2. Entgegen der Ansicht des Landgerichts hat die Beklagte die Gebrauchsentziehung, die - wie oben unter I 1 dargelegt - aus den von der Beklagten vorgenommenen Umbaumaßnahmen folgt und die eine Verletzung der Pflichten der Beklagten aus dem zwischen den Parteien bestehenden Mietvertrag darstellt, auch zu vertreten. Denn gemäß § 280 Abs. 1 S. 2 BGB wird das Vertretenmüssen des Schuldners und damit der Beklagten vermutet. Den ihr damit obliegenden Entlastungsbeweis hat die Beklagte jedoch nicht geführt.
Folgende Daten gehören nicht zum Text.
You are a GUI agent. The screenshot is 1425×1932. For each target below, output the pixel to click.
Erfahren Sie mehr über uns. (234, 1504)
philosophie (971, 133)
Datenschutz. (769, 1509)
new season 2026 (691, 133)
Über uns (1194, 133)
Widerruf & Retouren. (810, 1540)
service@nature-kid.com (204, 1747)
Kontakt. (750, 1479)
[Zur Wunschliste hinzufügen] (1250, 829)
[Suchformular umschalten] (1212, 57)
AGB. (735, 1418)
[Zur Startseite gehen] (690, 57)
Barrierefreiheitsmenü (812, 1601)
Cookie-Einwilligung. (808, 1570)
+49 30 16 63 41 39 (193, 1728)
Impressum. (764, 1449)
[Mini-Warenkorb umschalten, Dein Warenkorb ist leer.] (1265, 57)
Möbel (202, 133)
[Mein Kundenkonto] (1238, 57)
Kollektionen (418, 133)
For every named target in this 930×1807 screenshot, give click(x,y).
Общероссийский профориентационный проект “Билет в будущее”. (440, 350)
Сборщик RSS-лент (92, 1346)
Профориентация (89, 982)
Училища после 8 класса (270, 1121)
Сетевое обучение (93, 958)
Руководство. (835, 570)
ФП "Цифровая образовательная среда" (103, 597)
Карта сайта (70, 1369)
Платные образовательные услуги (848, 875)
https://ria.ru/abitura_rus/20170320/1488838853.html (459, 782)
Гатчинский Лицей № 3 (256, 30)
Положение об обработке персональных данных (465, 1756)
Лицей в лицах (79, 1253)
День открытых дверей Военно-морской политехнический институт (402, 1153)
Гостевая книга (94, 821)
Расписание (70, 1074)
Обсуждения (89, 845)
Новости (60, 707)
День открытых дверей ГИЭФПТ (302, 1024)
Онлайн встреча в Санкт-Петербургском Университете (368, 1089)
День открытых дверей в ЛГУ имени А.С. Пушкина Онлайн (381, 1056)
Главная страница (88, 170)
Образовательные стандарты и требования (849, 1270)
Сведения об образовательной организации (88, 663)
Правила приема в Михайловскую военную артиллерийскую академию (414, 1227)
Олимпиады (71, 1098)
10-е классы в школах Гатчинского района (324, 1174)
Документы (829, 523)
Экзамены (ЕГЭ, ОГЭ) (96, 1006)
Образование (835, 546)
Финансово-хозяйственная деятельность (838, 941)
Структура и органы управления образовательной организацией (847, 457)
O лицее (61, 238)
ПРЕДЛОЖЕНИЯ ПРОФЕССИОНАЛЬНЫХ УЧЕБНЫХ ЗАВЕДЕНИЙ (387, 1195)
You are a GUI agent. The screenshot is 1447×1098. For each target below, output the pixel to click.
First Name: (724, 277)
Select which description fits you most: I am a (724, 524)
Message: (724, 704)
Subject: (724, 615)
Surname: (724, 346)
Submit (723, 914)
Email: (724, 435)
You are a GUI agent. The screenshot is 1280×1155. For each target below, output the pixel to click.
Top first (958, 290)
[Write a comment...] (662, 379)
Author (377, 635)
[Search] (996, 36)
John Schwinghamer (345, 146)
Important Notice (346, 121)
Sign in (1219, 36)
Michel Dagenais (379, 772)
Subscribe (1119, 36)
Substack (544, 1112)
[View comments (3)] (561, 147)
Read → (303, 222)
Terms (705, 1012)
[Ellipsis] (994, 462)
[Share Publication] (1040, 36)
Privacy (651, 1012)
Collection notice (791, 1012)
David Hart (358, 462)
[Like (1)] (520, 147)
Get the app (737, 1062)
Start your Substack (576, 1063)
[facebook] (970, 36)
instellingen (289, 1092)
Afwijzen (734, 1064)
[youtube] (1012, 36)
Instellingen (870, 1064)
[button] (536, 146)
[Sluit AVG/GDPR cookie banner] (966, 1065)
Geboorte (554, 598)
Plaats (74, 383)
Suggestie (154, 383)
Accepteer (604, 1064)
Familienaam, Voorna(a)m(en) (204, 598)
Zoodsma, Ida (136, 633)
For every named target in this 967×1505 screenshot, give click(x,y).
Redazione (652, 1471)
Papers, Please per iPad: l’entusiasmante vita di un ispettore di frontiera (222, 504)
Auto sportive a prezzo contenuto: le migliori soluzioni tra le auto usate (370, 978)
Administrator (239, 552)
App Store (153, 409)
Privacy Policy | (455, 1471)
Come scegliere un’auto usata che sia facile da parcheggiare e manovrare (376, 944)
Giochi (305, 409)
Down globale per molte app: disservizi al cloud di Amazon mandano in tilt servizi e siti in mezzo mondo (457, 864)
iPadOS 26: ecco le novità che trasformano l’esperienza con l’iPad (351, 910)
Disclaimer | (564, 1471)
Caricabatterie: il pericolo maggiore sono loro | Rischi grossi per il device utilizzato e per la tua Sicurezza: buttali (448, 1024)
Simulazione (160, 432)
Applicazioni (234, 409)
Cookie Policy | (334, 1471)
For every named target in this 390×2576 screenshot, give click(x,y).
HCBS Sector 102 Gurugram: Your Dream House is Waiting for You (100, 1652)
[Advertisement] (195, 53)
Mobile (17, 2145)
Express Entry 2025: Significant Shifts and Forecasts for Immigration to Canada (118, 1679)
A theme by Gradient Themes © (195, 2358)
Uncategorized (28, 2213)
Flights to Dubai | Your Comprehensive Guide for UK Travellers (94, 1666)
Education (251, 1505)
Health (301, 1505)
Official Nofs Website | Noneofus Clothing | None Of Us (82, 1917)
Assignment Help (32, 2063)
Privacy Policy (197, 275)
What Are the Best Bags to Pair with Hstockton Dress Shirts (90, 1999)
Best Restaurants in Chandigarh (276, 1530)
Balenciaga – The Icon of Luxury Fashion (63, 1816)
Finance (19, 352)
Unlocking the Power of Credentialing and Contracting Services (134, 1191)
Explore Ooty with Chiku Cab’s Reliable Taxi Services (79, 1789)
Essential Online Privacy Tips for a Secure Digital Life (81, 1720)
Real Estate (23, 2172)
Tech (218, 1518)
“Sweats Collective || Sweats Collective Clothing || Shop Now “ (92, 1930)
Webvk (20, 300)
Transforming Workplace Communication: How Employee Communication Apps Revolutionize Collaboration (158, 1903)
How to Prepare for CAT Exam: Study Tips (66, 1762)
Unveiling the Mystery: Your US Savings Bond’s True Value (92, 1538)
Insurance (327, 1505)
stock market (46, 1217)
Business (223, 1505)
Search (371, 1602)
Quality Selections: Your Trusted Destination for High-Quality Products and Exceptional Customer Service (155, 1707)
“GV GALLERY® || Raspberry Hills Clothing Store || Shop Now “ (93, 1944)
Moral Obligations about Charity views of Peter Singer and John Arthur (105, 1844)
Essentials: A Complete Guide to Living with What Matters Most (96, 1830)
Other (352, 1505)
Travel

Die hinter der Umbaumaßnahme stehende Absicht der Beklagten, die Leerstände im streitgegenständlichen Center zu beseitigen und dadurch die Frequenz im streitgegenständlichen Center zu erhöhen, ist zwar legitim. Die dabei angewandte Vorgehensweise der - wie oben unter I 1 ausgeführt - Beschneidung der Zugangsmöglichkeit zum Ladenlokal dagegen nicht. Die Verfolgung eines legitimen Zwecks führt nicht per se dazu, dass alle Methoden, diesen Zweck zu erreichen, auch zulässig sind, selbst wenn die Beklagte davon ausgegangen sein sollte, dass sich infolge der Umbaumaßnahmen die Frequenz auch bei der Klägerin erhöht. Auch unter Zugrundelegung des Vorbringens der Beklagten in der Berufungserwiderung (Schriftsatz des Beklagtenvertreters vom 31.01.2020, S. 18, Bl. 148 d.A.) hat sich die Beklagte damit nicht entlastet.
III.
1. Die Beklagte trägt die Kosten des Rechtsstreits, da sie zur Gänze unterlag (§ 91 Abs. 1 ZPO).
2. Die vorläufige Vollstreckbarkeit beruht auf §§ 708 Nr. 10, 711 ZPO.
3. Die Revision war nicht zuzulassen, da Revisionsgründe nicht vorliegen.